En una catequesis precedente hemos visto cómo la solidaridad es el camino para salir de la crisis: nos une y nos permite encontrar propuestas sólidas para un mundo más sano. Pero este camino de solidaridad necesita la subsidiariedad. Alguno podrá decirme: “¡Pero padre hoy está hablando con palabras difíciles! Pero por esto trato de explicar qué significa. Solidarios, porque vamos en el camino de la subsidiariedad. De hecho, no hay verdadera solidaridad sin participación social, sin la contribución de los cuerpos intermedios: de las familias, de las asociaciones, de las cooperativas, de las pequeñas empresas, de las expresiones de la sociedad civil. Todos deben contribuir, todos. Tal participación ayuda a prevenir y corregir ciertos aspectos negativos de la globalización y de la acción de los Estados, como sucede también en el cuidado de la gente afectada por la pandemia. Estas contribuciones «desde abajo» deben ser incentivadas. Pero qué bonito es ver el trabajo de los voluntarios en la crisis. Los voluntarios que vienen de todas las partes sociales, voluntarios que vienen de las familias acomodadas y que vienen de las familias más pobres. Pero todos, todos juntos para salir. Esta es solidaridad y esto es el principio de subsidiariedad.

Durante el confinamiento nació de forma espontánea el gesto del aplauso para los médicos y los enfermeros y las enfermeras como signo de aliento y de esperanza. Muchos han arriesgado la vida y muchos han dado la vida. Extendemos este aplauso a cada miembro del cuerpo social, a todos, a cada uno, por su valiosa contribución, por pequeña que sea. «¿Pero ¿qué podrá hacer ese de allí? —Escúchale, dale espacio para trabajar, consúltale.» Aplaudimos a los «descartados», los que esta cultura califica de «descartados», esta cultura del descarte, es decir aplaudimos a los ancianos, a los niños, las personas con discapacidad, aplaudimos a los trabajadores, todos aquellos que se ponen al servicio. Todos colaboran para salir de la crisis. ¡Pero no nos detengamos solo en el aplauso! La esperanza es audaz, así que animémonos a soñar en grande. Hermanos y hermanas, ¡aprendamos a soñar en grande! No tengamos miedo de soñar en grande, buscando los ideales de justicia y de amor social que nacen de la esperanza. No intentemos reconstruir el pasado, el pasado es pasado, nos esperan cosas nuevas. El Señor ha prometido: «Yo haré nuevas todas las cosas.» Animémonos a soñar en grande buscando estos ideales, no tratemos de reconstruir el pasado, especialmente el que era injusto y ya estaba enfermo.

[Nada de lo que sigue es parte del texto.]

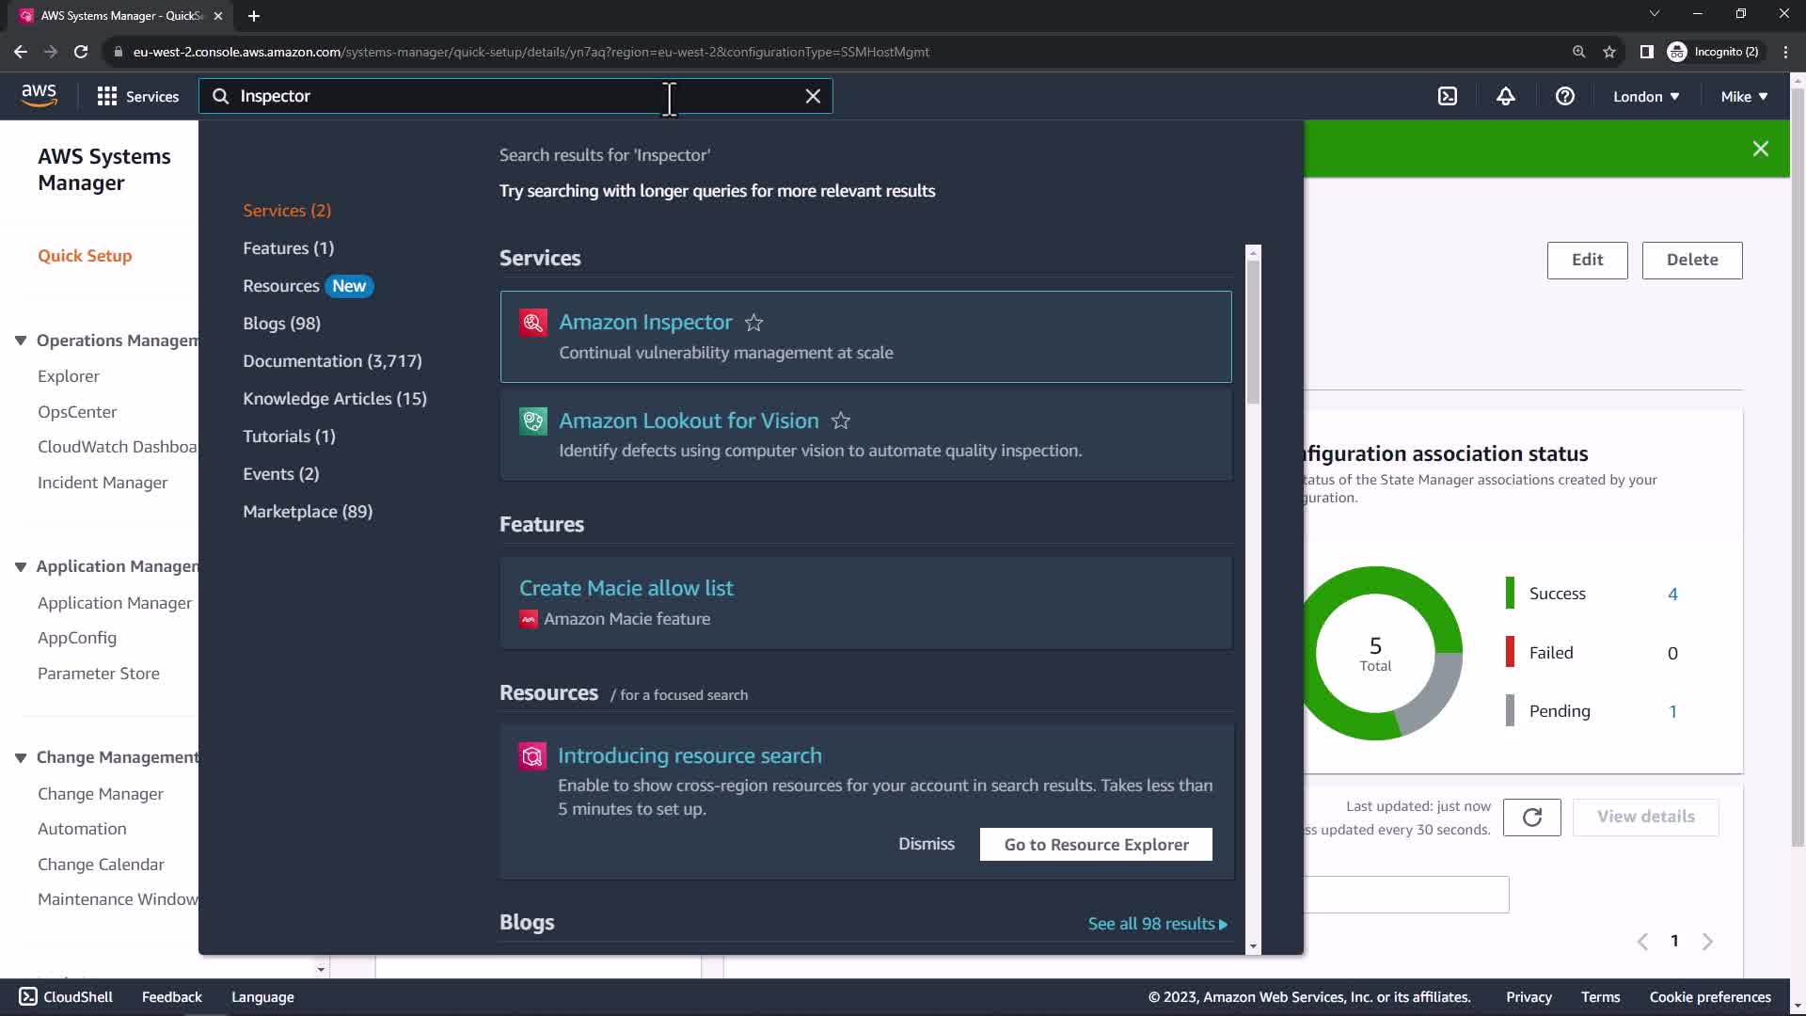Screen dimensions: 1806x1016
Task: Click Amazon Lookout for Vision service icon
Action: (533, 421)
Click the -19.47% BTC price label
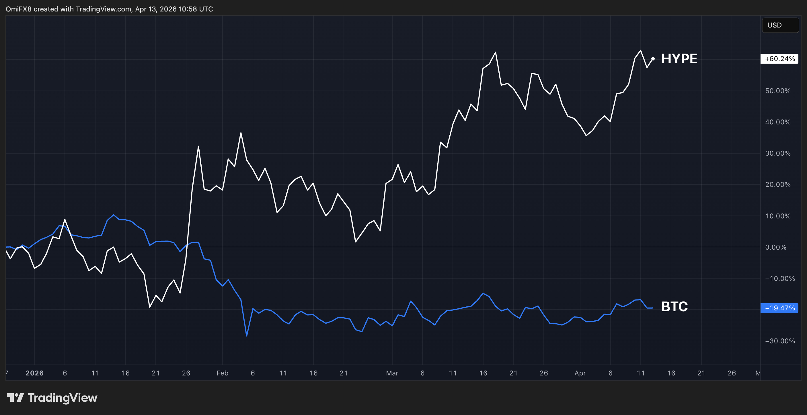 click(779, 308)
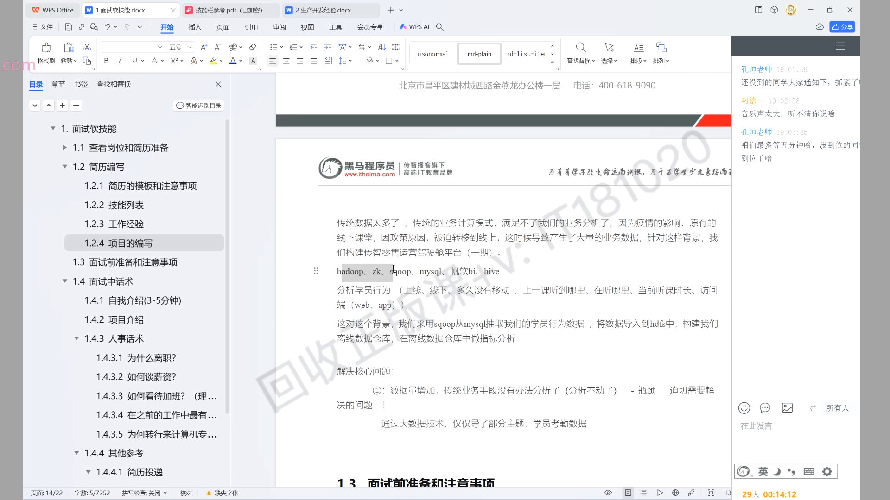Click the 分享 share button
Image resolution: width=890 pixels, height=500 pixels.
[842, 27]
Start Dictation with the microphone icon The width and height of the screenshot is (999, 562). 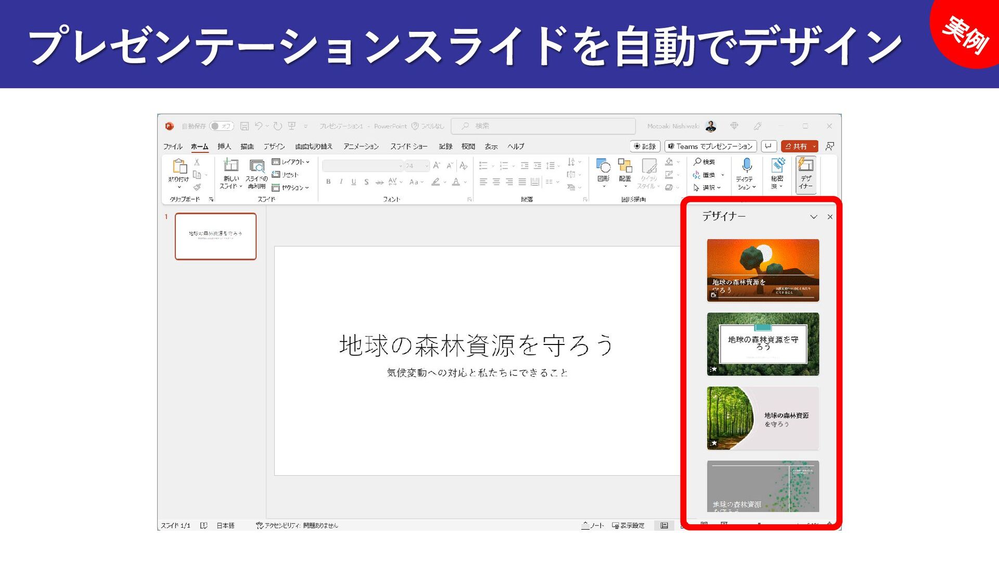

Construyamos un futuro donde la dimensión local y la global se enriquecen mutuamente —cada uno puede dar su parte, cada uno debe dar su parte, su cultura, su filosofía, su forma de pensar—, donde la belleza y la riqueza de los grupos menores, también de los grupos descartados, pueda florecer porque también allí hay belleza, y donde quien tiene más se comprometa a servir y dar más a quien tiene menos.

[1]  Mensaje para la 106 Jornada Mundial del Migrante y del Refugiado 2020 (13 de mayo de 2020).
[2]  Cfr. Discurso a los jóvenes del Centro Cultural Padre Félix Varela, La Habana – Cuba, 20 de septiembre de 2015.